Pedagogy in Action > Library > Investigative Case Based Learning > How to Use Investigative Cases with Examples > ICBL Strategy 8: Produce Materials to Support Conclusions

ICBL Strategy 8: Produce Materials to Support Conclusions

"Research is not complete, no matter how many experiments have been conducted, no matter how many puzzles have been solved, until peers outside of a research team are persuaded of the utility of the answers. Persuasion is a social process and an essential one for you to experience in order to understand the nature of scientific theories and paradigm shifts. Communication in the science community is an active process full of controversy and debate. The productive side of science involves open criticism of the methods and conclusions made by a research group. This controversy and debate is important to the creation and acceptance of new scientific knowledge."
(The BioQUEST Library IV: A Note to the Student. 1996)

Before learners are ready to present their conclusions, ask them to identify multiple ways for others to view and review their work.
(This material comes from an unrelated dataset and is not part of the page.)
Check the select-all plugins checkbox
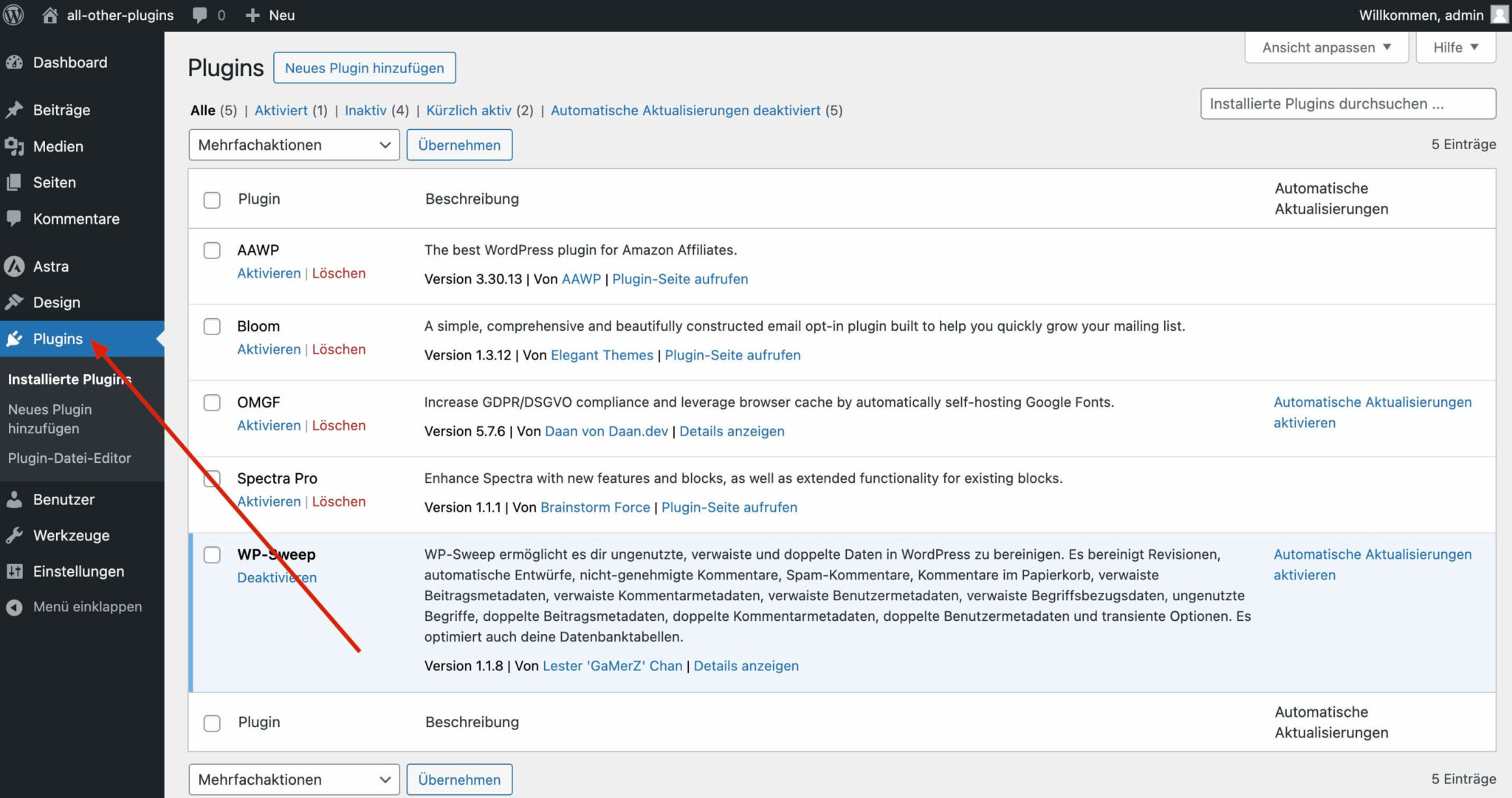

The group should consider their preferences as both presenters and reviewers.

Traditionally we ask for term papers or lab reports, but the possibilities for alternative supporting materials are vast: posters (scientific, public service, etc.), videos, booklets, pamphlets for the general public, consulting reports, artwork, designs for new technology, scientific publications, newspaper stories, editorials, or new case studies for example. When students review each others products they can engage in the kind of discussion and possible controversy about differing methods and results that is common in scientific discourse.

"... you must confront the issue of closure in research. How do you know when you have a "right" answer? When is research done? Scientists do not arrive at a final answer; usually research is abandoned for a variety of reasons, including time, resources, and most importantly when the scientific research team is "satisfied" with their conclusions, that is when the solution is "useful" for some purpose."
(The BioQUEST Library IV: A Note to the Student. 1996)

A short list of student products for Goodbye Honeybuckets

  • a scientifically based public presentation on the problems and solutions to arctic waste treatment
  • an evaluation of an existing sewage treatment facility in the arctic
  • a marketing report on the potential efficacy of composting toilets in Icy Valley
  • a health alert brochure for rural Alaskans to be peer reviewed
  • output from a modeling or simulation activity
  • a web-based poster session of class experimental results.